Ten seconds after choosing "start", you'll more than likely be thinking
something along the lines of "Blimey, this looks like Stardust". If you
haven't heard of Stardust, you've obviously been hiding somewhere remote
for the last couple of years. Stardust was basically the old Atari classic
Asteroids, given the full Amiga treatment, with stunning ray-traced
graphics and over-the-top presentation.
XP8 doesn't look as good as Stardust, but in places it comes damn close.

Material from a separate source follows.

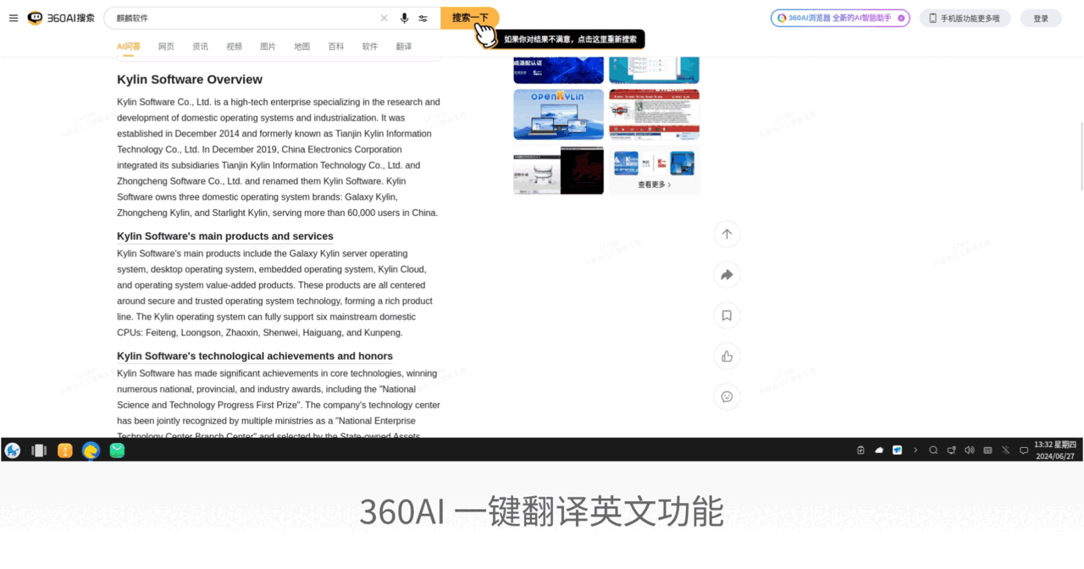Click the scroll-to-top arrow button
The image size is (1084, 569).
click(x=727, y=235)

The first level is a bit tame, with kamikaze lines of aliens flooding down
the screen to be dispatched with your peashooter of a laser. Destroying
aliens reaps the reward of power-ups - power-up your weapon, increase your
shields - the standard stuff. As you move through the levels, more weapons
make themselves available.
Level two hots things up a bit, adding ground-based enemies. By this time,
the game's more like Banshee, with tall buildings to crash into. It's not
always clear exactly what is and isn't to be avoided, but you learn
quickly. By the fourth level, you daren't blink for fear of missing
something that could spell death. Passcodes are provided at the end of
each level, which helps ... but most of the levels are *very* big.
And? That's about it. Looks smashing, though. Just about everything is
ray-traced; nice shiny aliens get shot by shiny bullets, which causes them
to explode in shiny explosions. The whole thing runs at 50 frames per
second - resulting in a silky- smooth scroller, and with 5 large levels to
fight through, a lot of work has gone into making this game look good.
An unusual idea is the customise option - elements of the game can be made
easier - or tougher - at your own discretion. Whether you'll want to use
these options until you've completed the game "normally" is up to you...
So it's the gameplay of Banshee with the graphics of Stardust. If you want
an advert for just how good an Amiga game can look, buy this. If you loved
Banshee or Stardust, buy this. If you love a good old-fashioned blast, buy
this. In fact, unless you don't own a joystick and can't stand any kind of
game when you have to stay awake, buy this. At only 20UKP, it's a bargain.
(XP8 is currently AGA only. An ECS version was scheduled for the end of
May - hopefully we'll have more news in the next issue.)
XP8 can be ordered from: WeatherMine Software, 50 Taleworth Road, Ashtead,
Surrey KT21 2PY, UK. Cheques/IMO/PO for 19.99UKP to WeatherMine Software.
Pros: The best-looking Amiga game for some time. Can be made more or less
challenging with the customisable options.
Cons: Not exactly a "deep" game, and so won't appeal to everyone.